Uitspraak 202007151/1/R4


Volledige tekst

202007151/1/R4.
Datum uitspraak: 30 maart 2022

AFDELING
BESTUURSRECHTSPRAAK

Uitspraak op het hoger beroep van:

[appellant], gevestigd te Arnhem,

tegen de uitspraak van de rechtbank Gelderland van 19 november 2020 in zaak nr. 19/1210 in het geding tussen:

[appellant]

en

het college van burgemeester en wethouders van Arnhem.

Procesverloop

Bij besluit van 20 juli 2018 heeft het college [vergunninghoudster] een omgevingsvergunning verleend voor het plaatsen van twee slagbomen en het verbreden van een bestaand hekwerk op het perceel [locatie 1] (hierna: het perceel).

Bij besluit van 14 februari 2019 heeft het college het door [appellant] daartegen gemaakte bezwaar ongegrond verklaard.

Bij uitspraak van 19 november 2020 heeft de rechtbank het door [appellant] daartegen ingestelde beroep ongegrond verklaard. Deze uitspraak is aangehecht.

Tegen deze uitspraak heeft [appellant] hoger beroep ingesteld.

Het college heeft een schriftelijke uiteenzetting gegeven.

Met toestemming van partijen is een onderzoek ter zitting achterwege gelaten, waarna de Afdeling het onderzoek krachtens artikel 8:57, derde lid, van de Algemene wet bestuursrecht (hierna: Awb) heeft gesloten.

Overwegingen

Inleiding

1.       Op het perceel rusten ingevolge het geldende bestemmingsplan "Statenlaan 2012" de enkelbestemmingen "Maatschappelijk" en "Groen" en de dubbelbestemming "Waarde - Archeologie (lage verwachting)". [vergunninghoudster] wil op het perceel twee slagbomen plaatsen en het hekwerk verbreden. Ingevolge het bestemmingsplan is het plaatsen van de slagbomen binnen de bouwvlakken met de bestemming "Maatschappelijk" toegestaan.
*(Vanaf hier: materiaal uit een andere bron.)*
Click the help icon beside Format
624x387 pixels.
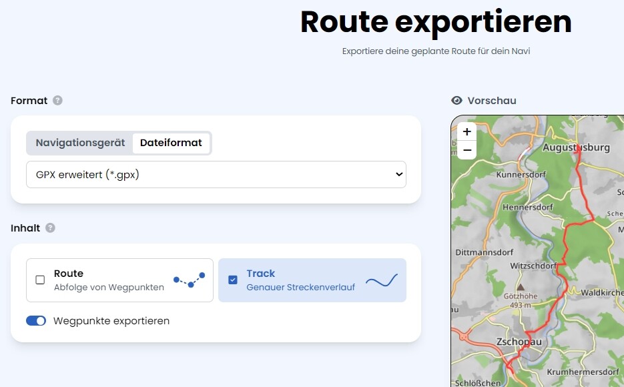click(x=57, y=101)
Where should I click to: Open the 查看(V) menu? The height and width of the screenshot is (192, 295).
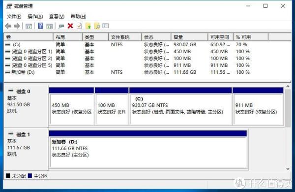[x=57, y=17]
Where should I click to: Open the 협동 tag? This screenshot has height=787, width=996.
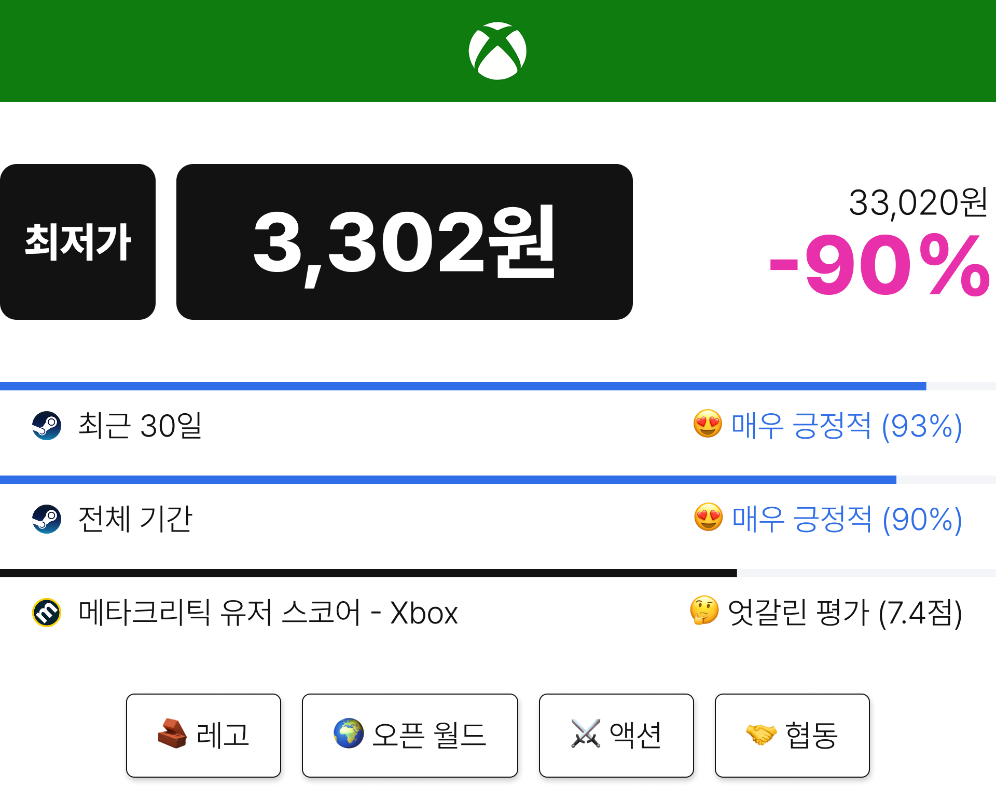point(792,735)
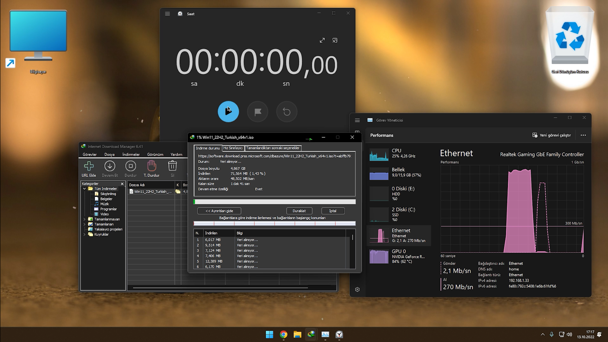Click the İptal button
Viewport: 608px width, 342px height.
333,211
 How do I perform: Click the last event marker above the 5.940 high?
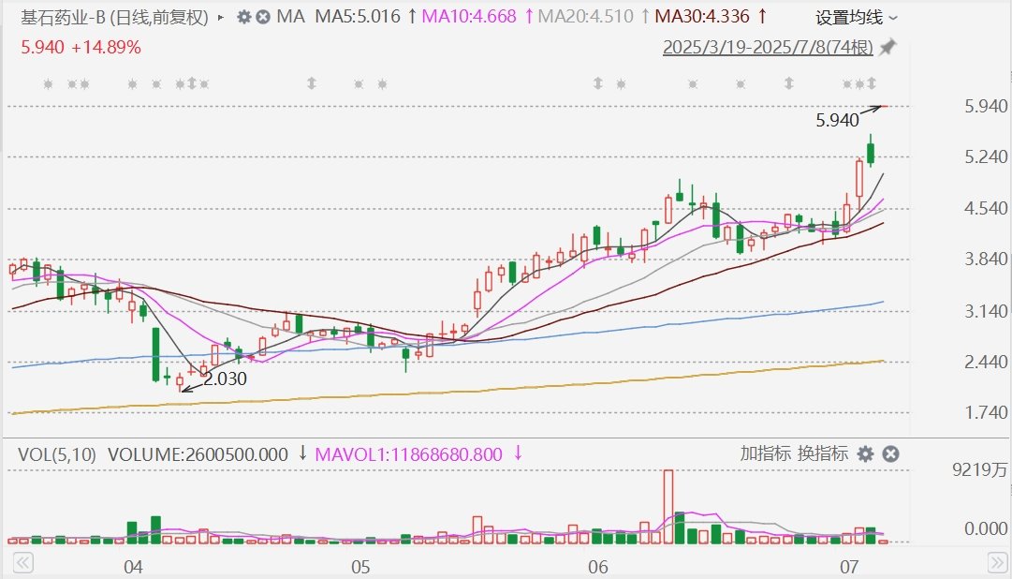point(871,84)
De slagbomen en de verbreding van het hekwerk zijn voorzien binnen de bouwvlakken met de bestemming "Groen". Niet in geschil is dat het bouwplan in zoverre in strijd is met het bestemmingsplan. Daarom heeft [vergunninghoudster] op 12 juni 2018 een aanvraag ingediend om een omgevingsvergunning voor het 'bouwen van een bouwwerk' en 'gebruik van gronden of bouwwerken in strijd met het bestemmingsplan' als bedoeld in artikel 2.1, eerste lid, aanhef en onder a en c, van de Wet algemene bepalingen omgevingsrecht (hierna: Wabo). De slagbomen en het hekwerk zijn inmiddels gerealiseerd.
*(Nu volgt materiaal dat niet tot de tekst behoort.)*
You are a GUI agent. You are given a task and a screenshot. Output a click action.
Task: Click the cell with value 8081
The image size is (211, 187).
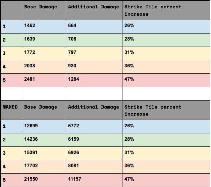coord(94,167)
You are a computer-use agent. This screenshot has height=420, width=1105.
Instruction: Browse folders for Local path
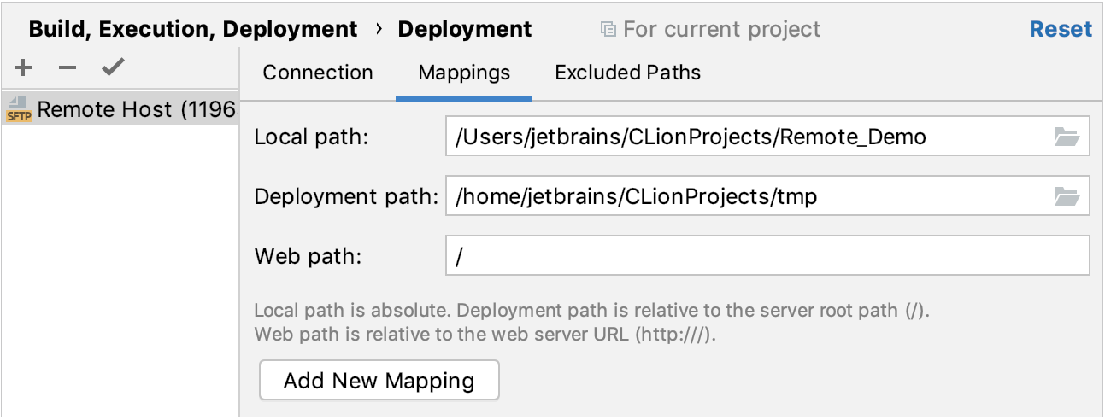click(x=1067, y=137)
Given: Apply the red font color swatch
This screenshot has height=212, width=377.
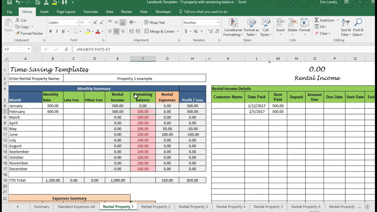Looking at the screenshot, I should click(x=98, y=32).
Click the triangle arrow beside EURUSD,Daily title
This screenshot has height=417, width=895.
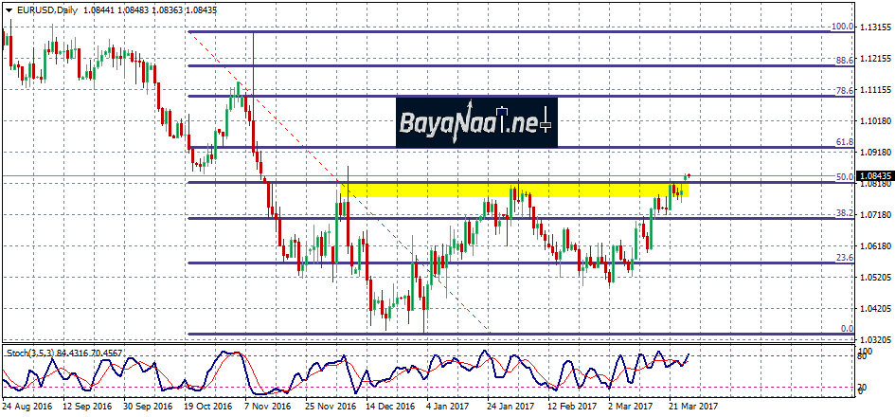(x=8, y=9)
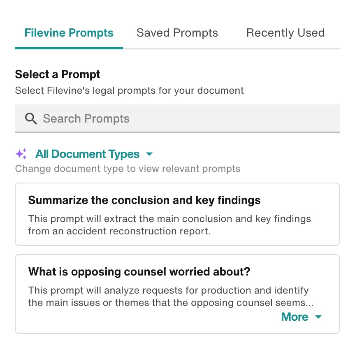Click the search magnifier icon
This screenshot has width=348, height=338.
(x=31, y=119)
2.       Het college heeft bij besluit van 20 juli 2018 de gevraagde omgevingsvergunning met toepassing van artikel 2.12, eerste lid, aanhef en onder a, onder 2˚, van de Wabo, in samenhang gelezen met artikel 4, onderdeel 3, van Bijlage II bij het Besluit omgevingsrecht verleend. Tegen dit besluit heeft [appellant] bezwaar gemaakt. Bij besluit van 14 februari 2019 heeft het college dit bezwaar ongegrond verklaard. Bij uitspraak van 19 november 2020 heeft de rechtbank het daartegen door [appellant] ingestelde beroep ongegrond verklaard.
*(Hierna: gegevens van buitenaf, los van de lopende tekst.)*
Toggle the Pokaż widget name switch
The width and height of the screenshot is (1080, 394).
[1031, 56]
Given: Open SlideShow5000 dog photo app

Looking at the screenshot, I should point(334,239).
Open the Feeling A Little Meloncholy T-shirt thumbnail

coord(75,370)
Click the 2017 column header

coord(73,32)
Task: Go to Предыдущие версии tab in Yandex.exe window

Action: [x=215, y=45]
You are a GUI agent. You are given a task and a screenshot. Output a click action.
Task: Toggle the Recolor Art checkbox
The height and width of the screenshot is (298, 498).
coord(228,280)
3.       [appellant] woont op het perceel aan de [locatie 2]. [appellant] heeft geen bezwaar tegen het verbreden van het hekwerk, maar kan zich niet verenigen met het plaatsen van de slagbomen. Hij heeft direct zicht op één van de slagbomen en is van mening dat deze niet alleen ontsierend is, maar daarnaast zijn directe leefomgeving aantast. [appellant] betoogt in hoger beroep dat het college en de rechtbank zijn bezwaren tegen de verleende vergunning hebben miskend en zijn belangen onvoldoende heeft gewogen dan wel onvoldoende indringend hebben getoetst.

Hoger beroep

4.       De Afdeling stelt vast dat [appellant] geen gronden tegen het oordeel van de rechtbank over de omgevingsvergunning inzake de activiteit bouwen naar voren heeft gebracht (artikel 2.1, eerste lid, aanhef en onder a, van de Wabo). Het hoger beroep gaat daarom slechts over de vraag of de rechtbank terecht heeft overwogen dat het college de omgevingsvergunning op grond van artikel 2.1, eerste lid, aanhef en onder c, van de Wabo kon verlenen.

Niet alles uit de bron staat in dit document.